# Word and element pointing entries
================
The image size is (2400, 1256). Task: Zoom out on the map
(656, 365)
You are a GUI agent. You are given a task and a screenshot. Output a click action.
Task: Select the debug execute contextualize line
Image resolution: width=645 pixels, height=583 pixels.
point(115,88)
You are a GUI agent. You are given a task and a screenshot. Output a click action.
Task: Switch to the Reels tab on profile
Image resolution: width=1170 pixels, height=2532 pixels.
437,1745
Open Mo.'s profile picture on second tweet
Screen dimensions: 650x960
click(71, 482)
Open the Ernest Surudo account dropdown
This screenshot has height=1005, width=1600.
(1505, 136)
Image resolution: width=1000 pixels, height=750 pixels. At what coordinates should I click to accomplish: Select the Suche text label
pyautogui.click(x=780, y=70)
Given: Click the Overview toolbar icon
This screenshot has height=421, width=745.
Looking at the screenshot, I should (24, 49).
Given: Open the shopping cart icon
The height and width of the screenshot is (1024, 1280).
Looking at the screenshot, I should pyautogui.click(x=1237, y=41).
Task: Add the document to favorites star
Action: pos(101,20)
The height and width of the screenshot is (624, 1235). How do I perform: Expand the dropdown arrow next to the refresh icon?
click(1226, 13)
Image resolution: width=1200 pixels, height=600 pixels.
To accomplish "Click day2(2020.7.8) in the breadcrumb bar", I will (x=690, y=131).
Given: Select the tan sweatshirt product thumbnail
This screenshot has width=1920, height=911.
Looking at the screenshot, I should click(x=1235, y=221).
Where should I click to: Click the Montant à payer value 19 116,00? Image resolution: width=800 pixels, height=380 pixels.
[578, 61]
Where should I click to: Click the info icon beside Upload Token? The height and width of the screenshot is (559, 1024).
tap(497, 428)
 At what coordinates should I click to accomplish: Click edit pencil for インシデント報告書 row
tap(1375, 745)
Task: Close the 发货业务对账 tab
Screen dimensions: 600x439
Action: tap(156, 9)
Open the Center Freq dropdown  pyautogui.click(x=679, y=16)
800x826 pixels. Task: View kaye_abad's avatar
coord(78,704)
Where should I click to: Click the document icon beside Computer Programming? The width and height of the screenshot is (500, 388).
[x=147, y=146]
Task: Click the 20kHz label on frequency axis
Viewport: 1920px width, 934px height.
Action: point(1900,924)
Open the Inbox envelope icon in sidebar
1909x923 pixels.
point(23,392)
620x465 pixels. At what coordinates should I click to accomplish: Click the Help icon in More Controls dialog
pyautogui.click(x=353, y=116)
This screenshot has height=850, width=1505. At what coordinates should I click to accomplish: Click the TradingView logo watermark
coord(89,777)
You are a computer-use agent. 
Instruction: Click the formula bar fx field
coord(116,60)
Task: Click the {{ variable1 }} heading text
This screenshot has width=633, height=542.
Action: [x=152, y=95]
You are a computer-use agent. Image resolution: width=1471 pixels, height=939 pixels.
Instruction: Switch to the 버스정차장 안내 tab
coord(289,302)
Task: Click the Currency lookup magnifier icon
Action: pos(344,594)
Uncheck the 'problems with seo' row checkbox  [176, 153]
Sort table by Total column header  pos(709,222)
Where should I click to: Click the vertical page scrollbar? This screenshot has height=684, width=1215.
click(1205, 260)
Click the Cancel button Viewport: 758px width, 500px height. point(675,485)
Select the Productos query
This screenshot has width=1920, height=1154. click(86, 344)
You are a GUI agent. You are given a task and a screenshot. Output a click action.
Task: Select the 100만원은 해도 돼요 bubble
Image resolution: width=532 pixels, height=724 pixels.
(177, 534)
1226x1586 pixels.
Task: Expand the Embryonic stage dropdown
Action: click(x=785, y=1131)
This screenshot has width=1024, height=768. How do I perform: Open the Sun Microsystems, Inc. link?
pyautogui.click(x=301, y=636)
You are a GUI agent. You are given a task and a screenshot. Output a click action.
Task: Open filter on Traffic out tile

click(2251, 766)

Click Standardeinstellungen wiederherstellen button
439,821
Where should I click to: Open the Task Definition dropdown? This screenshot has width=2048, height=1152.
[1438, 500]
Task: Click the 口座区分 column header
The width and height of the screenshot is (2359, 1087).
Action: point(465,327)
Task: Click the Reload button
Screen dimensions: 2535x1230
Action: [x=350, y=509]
================
# Stated goal
Rewrite all of the material above, replacing "GUI agent" with "interface agent" and keeping everything else the same.

# Exercise output
The image size is (2400, 1256). Task: Zoom out on the map
(656, 365)
You are a interface agent. You are given a task and a screenshot. Output a click action.
Task: Select the debug execute contextualize line
Image resolution: width=645 pixels, height=583 pixels.
point(115,88)
You are a interface agent. You are given a task and a screenshot. Output a click action.
Task: Switch to the Reels tab on profile
Image resolution: width=1170 pixels, height=2532 pixels.
437,1745
Open Mo.'s profile picture on second tweet
Screen dimensions: 650x960
click(71, 482)
Open the Ernest Surudo account dropdown
This screenshot has height=1005, width=1600.
(1505, 136)
Image resolution: width=1000 pixels, height=750 pixels. At what coordinates should I click to accomplish: Select the Suche text label
pyautogui.click(x=780, y=70)
Given: Click the Overview toolbar icon
This screenshot has height=421, width=745.
Looking at the screenshot, I should (24, 49).
Given: Open the shopping cart icon
The height and width of the screenshot is (1024, 1280).
Looking at the screenshot, I should pyautogui.click(x=1237, y=41).
Task: Add the document to favorites star
Action: pos(101,20)
The height and width of the screenshot is (624, 1235). How do I perform: Expand the dropdown arrow next to the refresh icon?
click(1226, 13)
Image resolution: width=1200 pixels, height=600 pixels.
To accomplish "Click day2(2020.7.8) in the breadcrumb bar", I will (x=690, y=131).
Given: Select the tan sweatshirt product thumbnail
This screenshot has width=1920, height=911.
Looking at the screenshot, I should click(x=1235, y=221).
Where should I click to: Click the Montant à payer value 19 116,00? Image resolution: width=800 pixels, height=380 pixels.
[578, 61]
Where should I click to: Click the info icon beside Upload Token? The height and width of the screenshot is (559, 1024).
tap(497, 428)
 At what coordinates should I click to accomplish: Click edit pencil for インシデント報告書 row
tap(1375, 745)
Task: Close the 发货业务对账 tab
Screen dimensions: 600x439
Action: tap(156, 9)
Open the Center Freq dropdown  pyautogui.click(x=679, y=16)
800x826 pixels. Task: View kaye_abad's avatar
coord(78,704)
Where should I click to: Click the document icon beside Computer Programming? The width and height of the screenshot is (500, 388).
[x=147, y=146]
Task: Click the 20kHz label on frequency axis
Viewport: 1920px width, 934px height.
Action: point(1900,924)
Open the Inbox envelope icon in sidebar
1909x923 pixels.
point(23,392)
620x465 pixels. At what coordinates should I click to accomplish: Click the Help icon in More Controls dialog
pyautogui.click(x=353, y=116)
This screenshot has height=850, width=1505. At what coordinates should I click to accomplish: Click the TradingView logo watermark
coord(89,777)
You are a computer-use agent. 
Instruction: Click the formula bar fx field
coord(116,60)
Task: Click the {{ variable1 }} heading text
This screenshot has width=633, height=542.
Action: [x=152, y=95]
You are a computer-use agent. Image resolution: width=1471 pixels, height=939 pixels.
Instruction: Switch to the 버스정차장 안내 tab
coord(289,302)
Task: Click the Currency lookup magnifier icon
Action: pos(344,594)
Uncheck the 'problems with seo' row checkbox  [176, 153]
Sort table by Total column header  pos(709,222)
Where should I click to: Click the vertical page scrollbar? This screenshot has height=684, width=1215.
click(1205, 260)
Click the Cancel button Viewport: 758px width, 500px height. point(675,485)
Select the Productos query
This screenshot has width=1920, height=1154. click(86, 344)
You are a interface agent. You are given a task and a screenshot. Output a click action.
Task: Select the 100만원은 해도 돼요 bubble
Image resolution: width=532 pixels, height=724 pixels.
(177, 534)
1226x1586 pixels.
Task: Expand the Embryonic stage dropdown
Action: click(x=785, y=1131)
This screenshot has width=1024, height=768. How do I perform: Open the Sun Microsystems, Inc. link?
pyautogui.click(x=301, y=636)
You are a interface agent. You are given a task and a screenshot. Output a click action.
Task: Open filter on Traffic out tile

click(2251, 766)

Click Standardeinstellungen wiederherstellen button
439,821
Where should I click to: Open the Task Definition dropdown? This screenshot has width=2048, height=1152.
[1438, 500]
Task: Click the 口座区分 column header
The width and height of the screenshot is (2359, 1087).
Action: point(465,327)
Task: Click the Reload button
Screen dimensions: 2535x1230
Action: [x=350, y=509]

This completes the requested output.